● **Assignment 1**
Say whether each statement agrees with the Take a Hike passage below, answering yes or no and quoting the deciding words: (a) The student began using drugs at age 11. (b) Most students join the program on their own initiative. (c) The student was admitted to a rehab facility in Vancouver for three months.
● **Assignment 2**
Please carry on the Take a Hike passage below from its final sentence.

● **Selected passage**
::::::::::

Take a Hike is a full-time alternative education program that engages at-risk youth through a unique combination of adventure-based learning, academics, therapy, and community involvement.
Not every student fits into the mainstream school system. Students in the Take a Hike program often struggle with issues that have inhibited their success in the mainstream school system such as drug and alcohol addiction, physical and mental abuse, criminal activity, low self-esteem, depression, and/or trauma.
Most students are referred to the program by school counselors or social workers for an opportunity to make lasting change in their lives.
Last September, a new student joined the Take a Hike program in the grade 10/11 class.
“I had to take care of my two little brothers. My parents would have people over all day and be doing drugs all day. The only time they stopped was to go out and get food and then come back to the house to use with all these strange people again. When I turned 11 I was very sick of my life, I hated having to see my brothers go through this with me. I kind of felt alone though, because I had no adults in my life. So basically, I said to myself, “screw it, I don’t want to keep trying so hard anymore…”
She began using drugs when she was 11 years old.
“When I came to Take a Hike in September 2011, I was a wreck. I looked terrible, felt terrible and didn’t care about anything at all except me and drugs. I could be half dead but I still needed something. So I got in trouble for being under the influence at school one time, and my mother was really ashamed. But I didn’t care. One day, I decided to use drugs at school, and I thought “man, I’m using needles at school… something is seriously wrong here.” That was 2 days before my first 3 day kayaking trip.
On the 3 day trip I was detoxing from heroin. My bones felt stiff, my jaw ached, I scratched like mad on my chin, and thought that there was something crawling on my face. It was crazy and I hated this feeling. I just wanted to go home and use whatever I could find to make this stop. I didn’t want to be a part of the group so I sat thinking long and hard about what I was doing and how I got here. Finally I spoke to my teacher Nick about the whole situation and basically told him that hey I need some help with getting my life back on track. Once we returned to Vancouver I spoke to the Take a Hike therapist Pete and asked him how I can get some help. We found a place in Vancouver where I could go to for rehab and I was admitted into that place in November 2011 for three months.

::::::::::

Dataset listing
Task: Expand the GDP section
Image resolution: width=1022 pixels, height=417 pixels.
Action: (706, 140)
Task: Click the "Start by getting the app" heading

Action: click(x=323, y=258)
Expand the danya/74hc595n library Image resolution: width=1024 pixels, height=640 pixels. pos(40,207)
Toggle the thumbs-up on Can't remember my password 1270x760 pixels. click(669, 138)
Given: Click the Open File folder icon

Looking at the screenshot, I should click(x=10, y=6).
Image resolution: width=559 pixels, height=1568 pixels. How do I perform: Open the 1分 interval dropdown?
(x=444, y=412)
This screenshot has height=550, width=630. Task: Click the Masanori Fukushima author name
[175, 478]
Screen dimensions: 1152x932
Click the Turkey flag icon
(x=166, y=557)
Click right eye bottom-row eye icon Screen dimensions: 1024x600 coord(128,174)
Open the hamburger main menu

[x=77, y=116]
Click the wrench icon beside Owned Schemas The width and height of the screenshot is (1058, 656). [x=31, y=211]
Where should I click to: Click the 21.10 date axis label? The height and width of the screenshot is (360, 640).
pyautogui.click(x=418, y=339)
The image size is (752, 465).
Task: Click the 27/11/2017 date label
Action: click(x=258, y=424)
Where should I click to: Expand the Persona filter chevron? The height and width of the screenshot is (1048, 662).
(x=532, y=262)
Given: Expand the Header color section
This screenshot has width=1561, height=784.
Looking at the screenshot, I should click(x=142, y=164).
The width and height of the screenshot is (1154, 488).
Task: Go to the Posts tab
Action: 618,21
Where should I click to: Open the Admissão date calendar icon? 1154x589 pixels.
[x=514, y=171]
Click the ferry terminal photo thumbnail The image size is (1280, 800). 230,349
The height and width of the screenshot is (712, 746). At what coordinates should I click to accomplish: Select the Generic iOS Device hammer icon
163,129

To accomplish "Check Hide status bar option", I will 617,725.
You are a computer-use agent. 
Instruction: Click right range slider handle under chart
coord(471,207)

::::::::::

● **Result 1**
(a) Yes: "She began using drugs when she was 11 years old."
(b) No: "Most students are referred to the program by school counselors or social workers"
(c) Yes: "I was admitted into that place in November 2011 for three months."

● **Result 2**
I just celebrated 1 year clean, living drug free and happy all thanks to that one 3 day trip. I honestly don’t think I would have been able to realize this kind of thing on my own. I wanted to change but I didn’t realize how serious recovery was. If it wasn’t for the 3 days that we were out of the city and getting to know ourselves and how we handle life without being under the influence of anything, whether it be drugs, alcohol, video games, peers and such, I don’t think I would have come to realize that life is so much more than just that little bubble of sorrow and resentment I was living in.
Adventure-based learning is a critical component of the Take a Hike program. It is a time that students can get away from their situation in the city. Teaching staff guide at-risk youth through outdoor adventures that require increasingly complex skills. Adventure-based learning uses physical activities to help youth develop self-directed goals, trust, communication, teamwork and problem-solving skills. It also provides a safe and supportive environment for building self-esteem and self-motivation, and is instrumental to the successful turnaround of students’ lives.